TEACHING EXPERIENCE

“The art of teaching

is the art of assisting discovery.”

 

— Mark Van Doren (1894-1972)

Below are the courses that I am currently teaching or have taught in the past.

IS406I: IMAGE PROCESSING

Norwich University  •  Spring 2014

This is a newly developed course that combines material from 2 semesters of graduate-level image processing courses and includes topics in computer vision, artificial intelligence, and state-of-the-art advances in image processing techniques, such as image stabilization, image registration, and classification.

This course introduces the basic methodologies and theories of digital image processing and computer vision.  Computer vision is presented as a process of extracting useful data from noisy images and video sequences.  Lightweight algorithms will be covered, as well as their application to embedded smart cameras and other low-power vision platforms.  Topics include (but are not limited to): image processing, segmentation, grouping, edge detection, object detection, template matching, estimation of motion, feature detection, optical flow, and object classification.  The course will consist of surveying state-of-the-art conference and journal papers, hands-on assignments, and a final project of your own choosing.  Knowledge of MATLAB or Octave is preferred, but not required.

IS131: COMPUTER PROGRAMMING

Norwich University  •  Spring 2014

Application of fundamental programming concepts using a high-level language. The course will emphasize object-oriented design and implementation techniques. Good software engineering practice will be introduced by means of programming projects that illustrate the importance of software quality attributes.

IS130: INTRODUCTION TO COMPUTING

Norwich University  •  Fall 2013, Fall 2014

An introduction to basic computing concepts and programming using a high-level language. This course will serve as the basis for more advanced programming classes. Although the course is designed for students with little programming background, those with prior programming experience in any language will still learn good programming practices and language-specific concepts.

EE204: ELECTRICAL CIRCUITS I

Norwich University  •  Fall 2013, Fall 2014

A study of principles and methods of analysis of electric circuits with both direct and time varying sources in the steady state. KCL, KVL, mesh, and nodal techniques. Network theorems are developed and applied to the analysis of networks. Energy storage elements. First order and second order circuits with forced and natural responses. Sinusoidal analysis, complex numbers, phasor diagrams. Power: average, effective, and complex power in single phase systems.

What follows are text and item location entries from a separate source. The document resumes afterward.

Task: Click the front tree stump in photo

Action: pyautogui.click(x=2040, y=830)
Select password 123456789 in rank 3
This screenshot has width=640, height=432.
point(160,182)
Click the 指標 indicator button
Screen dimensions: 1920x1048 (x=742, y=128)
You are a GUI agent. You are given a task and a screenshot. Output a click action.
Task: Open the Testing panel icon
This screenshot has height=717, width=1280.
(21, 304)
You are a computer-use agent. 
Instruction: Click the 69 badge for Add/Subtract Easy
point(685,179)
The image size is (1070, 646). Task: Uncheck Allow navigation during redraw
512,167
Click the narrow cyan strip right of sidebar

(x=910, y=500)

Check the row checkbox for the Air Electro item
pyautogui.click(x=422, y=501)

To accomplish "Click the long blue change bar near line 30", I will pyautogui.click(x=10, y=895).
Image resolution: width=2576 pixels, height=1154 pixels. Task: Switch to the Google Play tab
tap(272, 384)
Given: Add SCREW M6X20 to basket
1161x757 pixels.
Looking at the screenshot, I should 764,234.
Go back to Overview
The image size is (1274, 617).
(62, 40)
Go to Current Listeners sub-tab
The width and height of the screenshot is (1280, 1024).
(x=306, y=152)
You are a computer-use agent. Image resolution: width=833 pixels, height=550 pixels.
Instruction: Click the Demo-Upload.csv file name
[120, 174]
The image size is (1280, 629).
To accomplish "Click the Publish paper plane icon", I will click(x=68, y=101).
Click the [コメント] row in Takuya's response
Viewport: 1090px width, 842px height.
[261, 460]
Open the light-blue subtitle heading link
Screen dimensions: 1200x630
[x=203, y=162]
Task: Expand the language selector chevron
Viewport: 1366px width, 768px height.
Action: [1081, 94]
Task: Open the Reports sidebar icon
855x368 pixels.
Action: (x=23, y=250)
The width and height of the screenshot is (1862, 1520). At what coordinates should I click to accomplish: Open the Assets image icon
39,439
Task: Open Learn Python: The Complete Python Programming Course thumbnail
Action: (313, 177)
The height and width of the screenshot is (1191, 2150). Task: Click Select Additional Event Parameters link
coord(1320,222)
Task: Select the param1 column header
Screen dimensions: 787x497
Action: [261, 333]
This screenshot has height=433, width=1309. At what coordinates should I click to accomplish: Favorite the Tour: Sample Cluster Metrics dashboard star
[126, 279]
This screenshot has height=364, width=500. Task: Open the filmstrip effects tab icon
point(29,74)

ELE231: FUNDAMENTALS OF ELECTRIC CIRCUITS I

Syracuse University  •  Fall 2008, Fall 2009, Fall 2010, Fall 2011, Spring 2012, Spring 2013

An introductory course in electric circuits, covering: the analysis of electric circuits; resistive, reactive circuits; independent, dependent sources; network theorems, circuit reduction; operational amplifiers, models, circuits; elements of transient and steady state circuit analysis; power and energy considerations.

ELE232: FUNDAMENTALS OF ELECTRIC CIRCUITS II

Syracuse University  •  Spring 2009, Spring 2010, Spring 2011, Fall 2012

The second course in electric circuits, covering more advanced concepts, such as: frequency response, filters; second-order circuits; semiconductors, diodes, bipolar junction transistors, field effect transistors, models, circuits; mutually coupled circuits, transformers, rotating machines; DC generators and motors; alternators; AC motors.